Сергеевский не дает понятия субъекта преступления, он лишь замечает, что «субъектом преступного деяния, то есть лицом, действия которого могут быть признаны преступными, а само оно подвергнуто ответственности пред уголовным законом, является не всякое существо человеческого рода. Для того, чтобы быть преступником в юридическом значении этого слова, для того, чтобы получить наказание как акт государственной власти, основанной на определении государственного закона, необходимо обладать известными психическими свойствами или силами» 249. Эти свойства в уголовном праве назывались вменяемостью 250, способностью к вменению или уголовной дееспособностью, фактически же речь в этом случае идет о признаках субъекта преступления. Они стоят в непосредственной зависимости от природы уголовного права, его целей и задач.
«Дееспособность субъекта как условие осуществления карательной власти государства, – пишет Н. С. Таганцев, – является краеугольным камнем всех теорий, признающих основанием наказуемости виновное посягательство на правопорядок, и притом не только тех, которые смотрят на наказание как на отплату за совершенное, но и тех, которые видят в нем проявление целесообразной карательной правоохраны, так как таковая тем и отличается от других видов охранительной деятельности государства, что она вызывается не только опасной или вредоносной, но именно виновной деятельностью субъекта. Мало того, даже представители теорий, видящих в преступном деянии только повод, а не основание наказуемости, но не принимающие начал нецессарианизма 251 по отношению к человеческим действиям, как, например, проф. Фойницкий, не могут устранить их из построения наказуемости, идеи вины и вменяемости, опасности, и лишь одна группа теорий, не только уподобляющая преступные деяния вредоносным фактам окружающей жизни, но и отождествляющая их между собой, теория, видящая в преступнике душевнобольного или прирожденного вредотворца, может пытаться выкинуть понятие вменяемости, как ненужный балласт, из учения о преступлении» 252.
Если уголовный закон преследует цель исправления виновного, то признаки субъекта преступления должны корреспондировать ей, лицо должно обладать способностью к указанному изменению.
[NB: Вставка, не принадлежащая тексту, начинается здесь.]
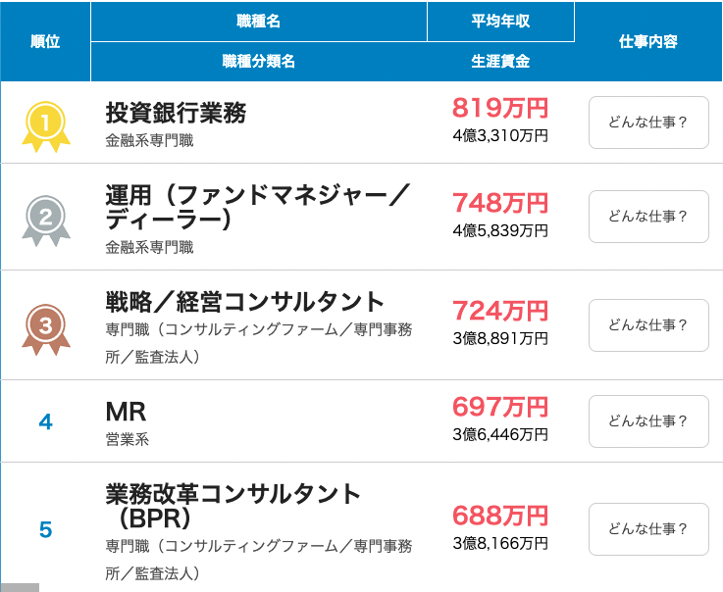
Task: Select the 平均年収 column header
Action: [500, 22]
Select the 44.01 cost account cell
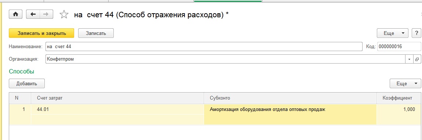422x140 pixels. point(117,110)
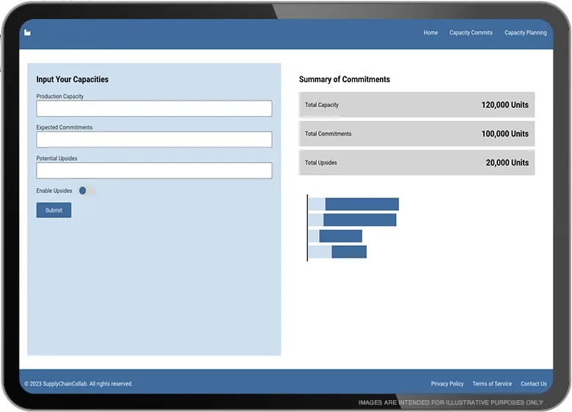Switch to Capacity Planning page
The height and width of the screenshot is (412, 572).
(x=525, y=33)
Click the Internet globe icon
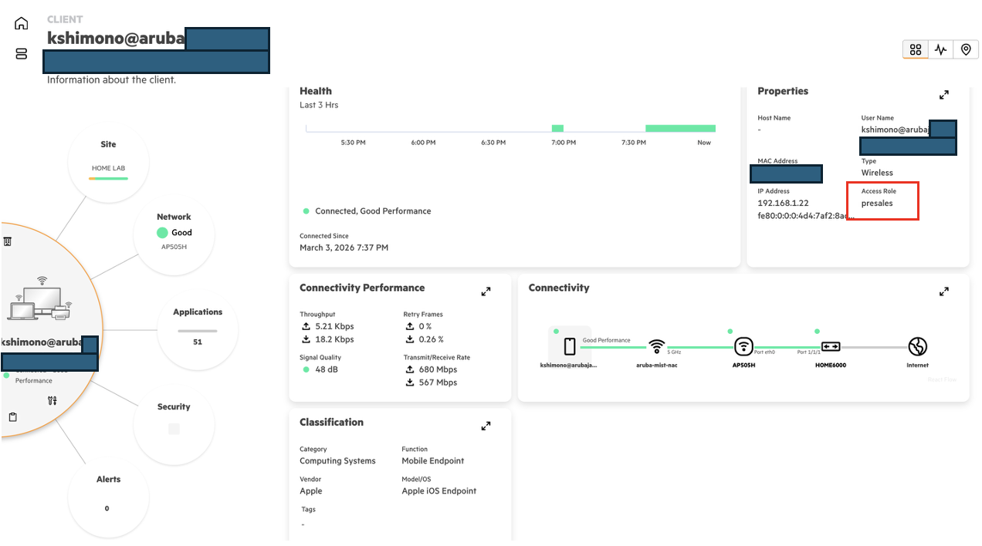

При отсутствии такой способности невозможно применение наказаний, в этом случае следует осуществлять полицейские мероприятия (предупреждение, пресечение деяний, принятие мер безопасности). При преследовании уголовным законом цели Божеской справедливости личность должна иметь те свойства, которые дают основание Божескому возмездию. Следовательно, люди, по своему душевному состоянию не подлежащие ответственности перед судом Божьим, не могут признаваться субъектом преступления. Если же уголовный закон действует исключительно ради истребления опасных лиц, то тогда способность к вменению теряет всякое значение.
Между тем наказание должно применяться к лицам, «имеющим уши, чтобы слышать закон, и душевную силу, чтобы принимать заявления закона в число мотивов или в руководство своей деятельности. Для индивидов, неспособных к этому, закон не писан; они не суть члены государственного союза, то есть не входят в круг тех лиц, для которых существует закон; поэтому они не подлежат и наказаниям. Это не есть какая-нибудь льгота; это есть величайшее ограждение в гражданских правах – исключение из союза, как субъектов негодных и неспособных к гражданской жизни» 253.
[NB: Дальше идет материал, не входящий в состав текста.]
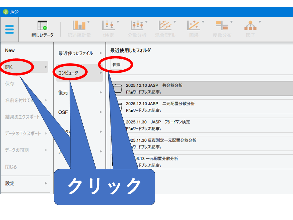Viewport: 293px width, 220px height.
Task: Select the コンピュータ location option
Action: pyautogui.click(x=68, y=73)
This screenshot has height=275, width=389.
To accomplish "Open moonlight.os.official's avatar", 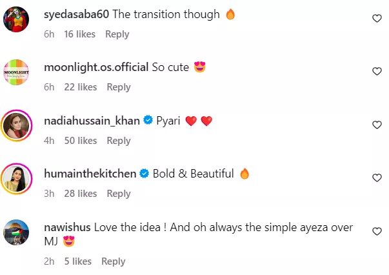I will pos(18,72).
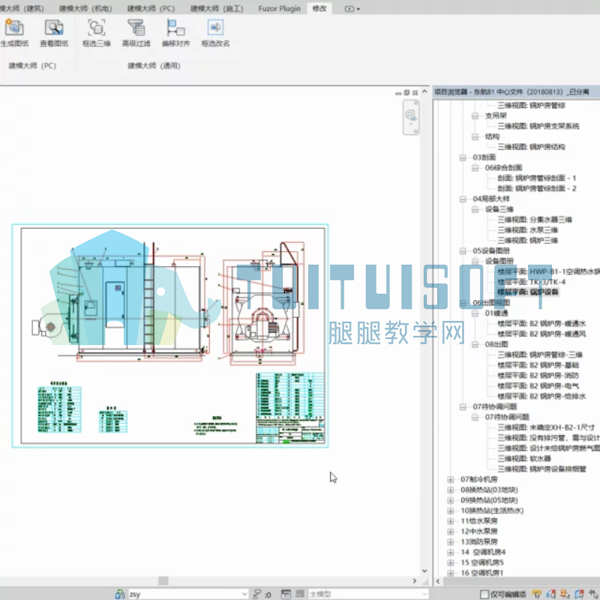
Task: Click the horizontal scrollbar thumb below drawing
Action: 164,581
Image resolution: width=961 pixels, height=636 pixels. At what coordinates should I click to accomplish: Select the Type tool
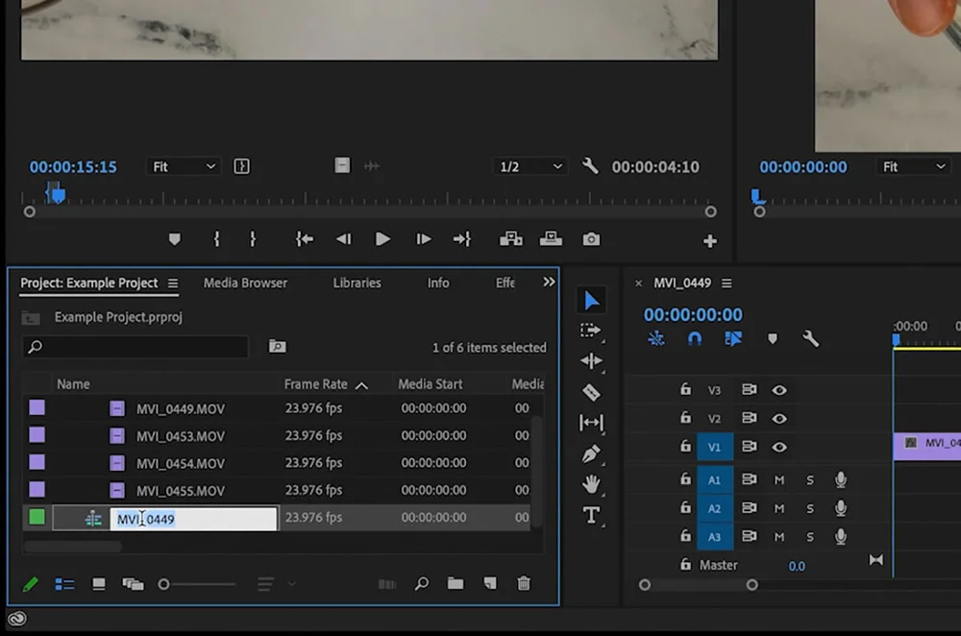click(591, 516)
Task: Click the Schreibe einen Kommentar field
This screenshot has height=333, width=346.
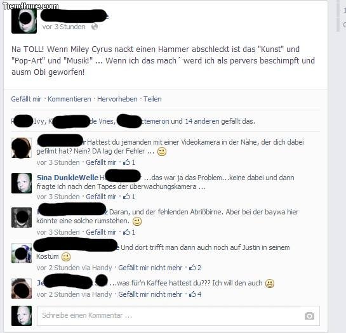Action: point(178,316)
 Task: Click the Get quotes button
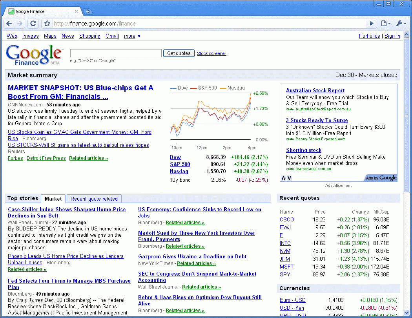click(x=179, y=53)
Речь идет о физическом лице, хотя уже в XIX в. велись дискуссии о возможности признания ответственным за преступление юридическое лицо. Однако большинство криминалистов исключали его из круга субъектов преступления. Встречавшиеся же в литературе упоминания о так называемой групповой, круговой или массовой ответственности не имеют отношение к рассматриваемому вопросу. В этом случае в уголовно-правовом порядке наказывались лица, учинившие преступления «толпой», «массой» и т. д., исходя из особой формы коллективной вины, разновидности соучастия. Каре подвергались либо все без исключения лица (массовая ответственность в собственном смысле слова), либо по выбору, жребию, случайной выборке, например каждый десятый (особая форма прощения вины всех остальных).
При определении признаков субъекта преступления Сергеевский полностью воспользовался концепцией Н. С. Таганцева, которая в свою очередь основана на учении Фейербаха, признававшего субъектом преступления лицо, способное осознавать совершаемое деяние и его противозаконность, подчинять свою волю требованиям закона. Автор в качестве признаков, характеризующих лицо, признаваемое в уголовно-правовом порядке ответственным за содеянное, называет способность: 1) сознавать совершаемое и его связь с другими явлениями и предметами внешнего мира; 2) предвидеть последствия совершенного деяния; 3) понимать предписания закона, т. е. определять запрещенность или дозволенность деяния; 4) воспринимать в качестве мотивов поведения различного рода положения или формулы, выраженные в словесной форме.